Becky’s storytelling sessions will continue, and she hopes to receive funding to print a monthly leaflet with a changing selection of poems and readings. ‘These would be distributed to residents, but also available in reception for visitors to pick up and read to them.’
Audrey Brown, Activities Coordinator at Prince Edward Duke of Kent Court, says, ‘I want to do our own little booklet. Having seen the success of the last one, I think it would be really nice to make a booklet of experiences from our own residents, so they can read each other’s stories.’
Doris is already looking forward to telling more of her stories. ‘I’ve got lots,’ she laughs, ‘but some I couldn’t put into print!’
‘Big or small, pivotal or trivial, these memories help bring elderly people out of themselves, bonding with other residents and carers.’
JULIUS PACHTER, ninety-six, reflected on life as a Jew in Nazi Germany, and told the story of his escape. ‘The only way I could escape was by speaking German, raising my arm and saying “Heil Hitler”.’

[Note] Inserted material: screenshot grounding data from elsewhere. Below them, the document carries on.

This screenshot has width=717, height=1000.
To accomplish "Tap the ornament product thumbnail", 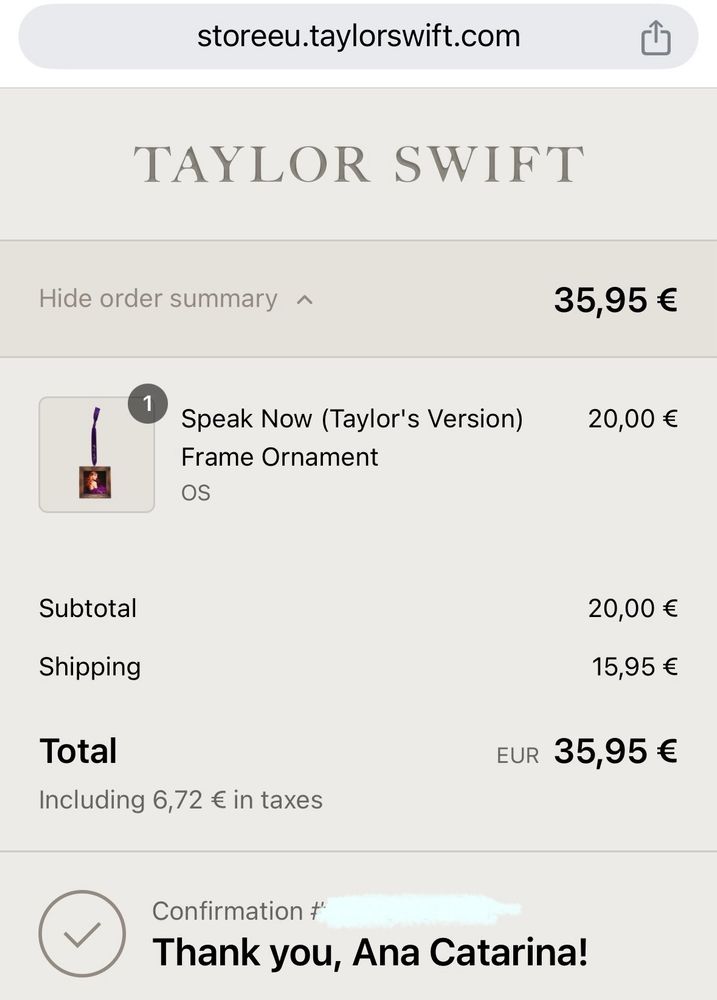I will [x=96, y=455].
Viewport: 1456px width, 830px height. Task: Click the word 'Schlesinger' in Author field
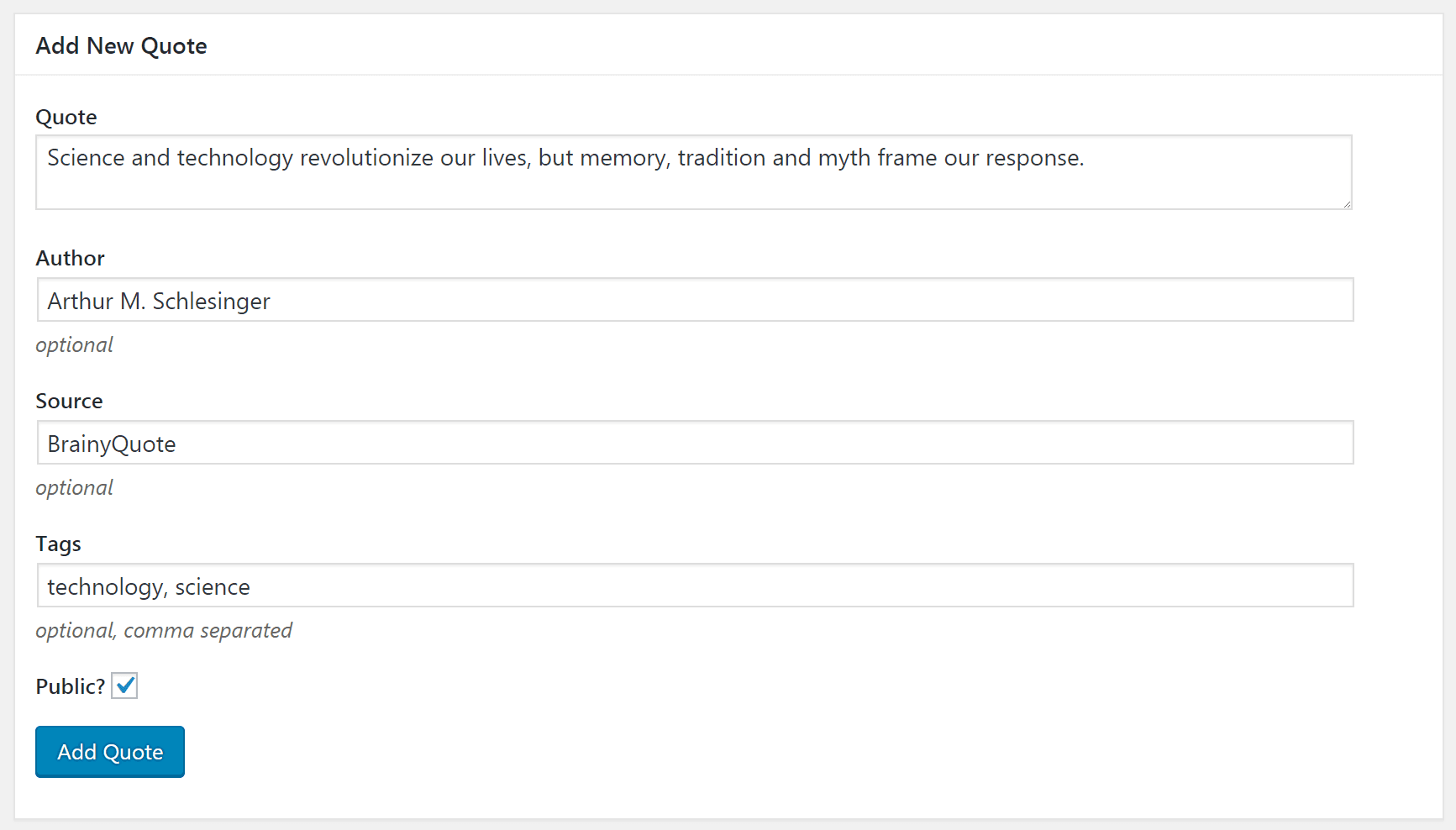point(211,302)
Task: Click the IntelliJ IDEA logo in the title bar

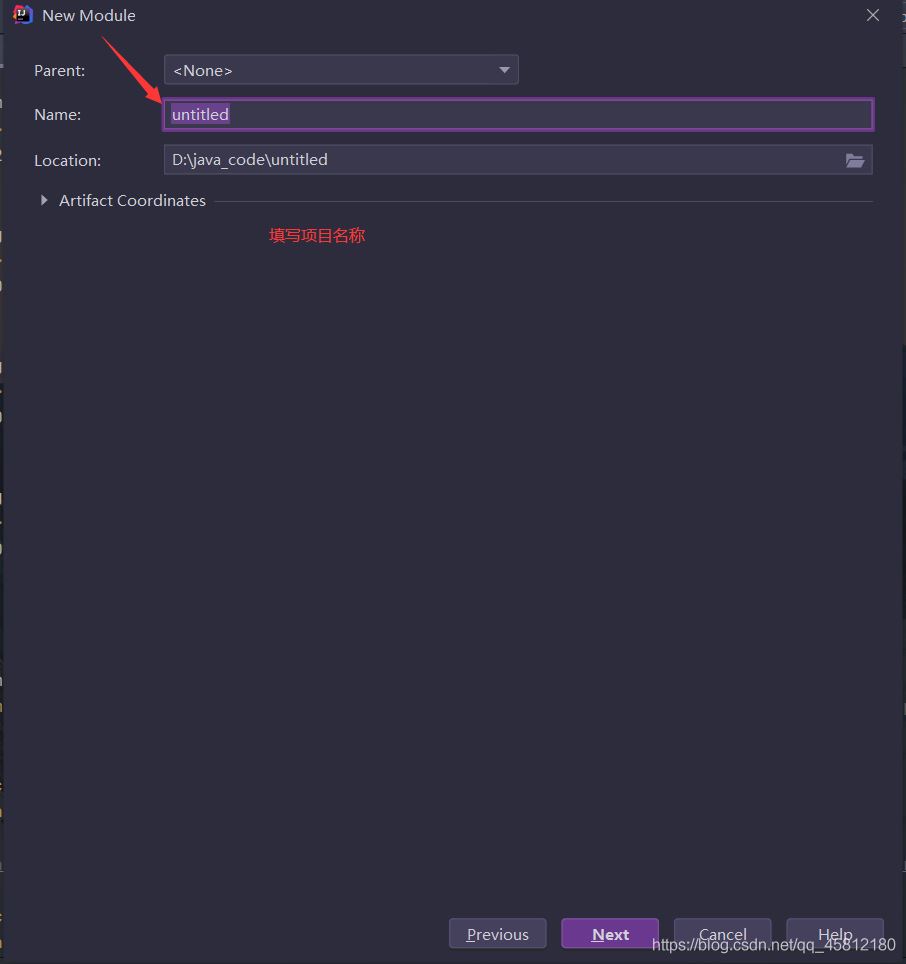Action: coord(22,15)
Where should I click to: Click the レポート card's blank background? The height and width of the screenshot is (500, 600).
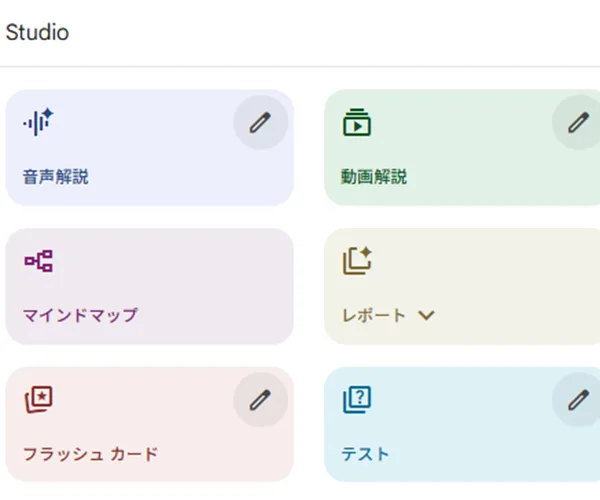pyautogui.click(x=500, y=270)
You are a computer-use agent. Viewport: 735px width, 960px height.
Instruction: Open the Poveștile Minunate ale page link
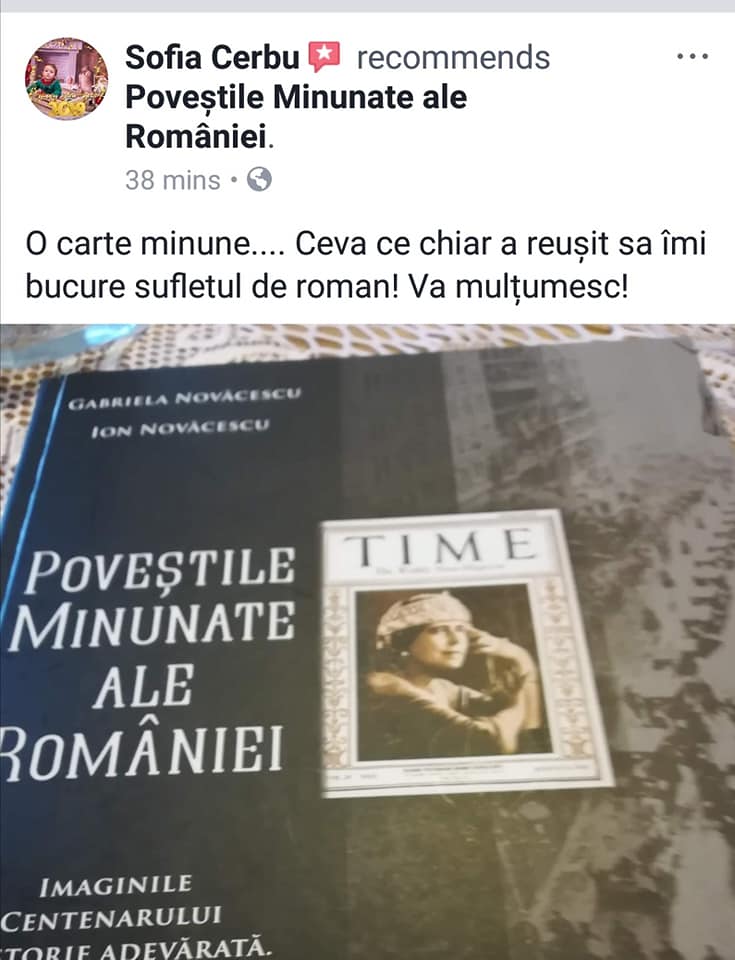coord(296,97)
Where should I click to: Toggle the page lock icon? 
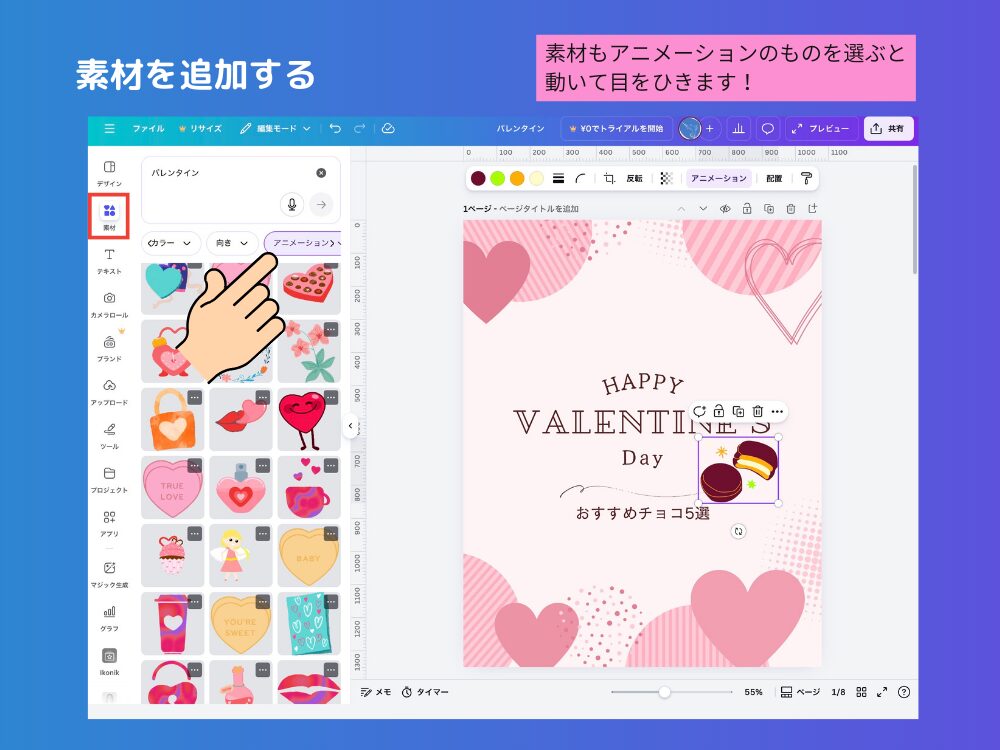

BERYL HUME, ninety-three, remembered receiving a slice of Queen Elizabeth and Prince Philip’s wedding cake as a thanks to her husband who was a Guard of Honour at the ceremony. ‘I have not had a taste and would have never dreamed of it! I have kept the cake safe for all these years; it is very special to me.’
MARGARET HASELL GOULDBOURN, ninety-six, shared her experiences as a volunteer for the Merchant Navy, writing letters to the loved ones of merchant seamen. ‘I think the voluntary work during the war kept the country going and kept everyone’s morale up. Everyone felt they wanted to do their duty, me included.’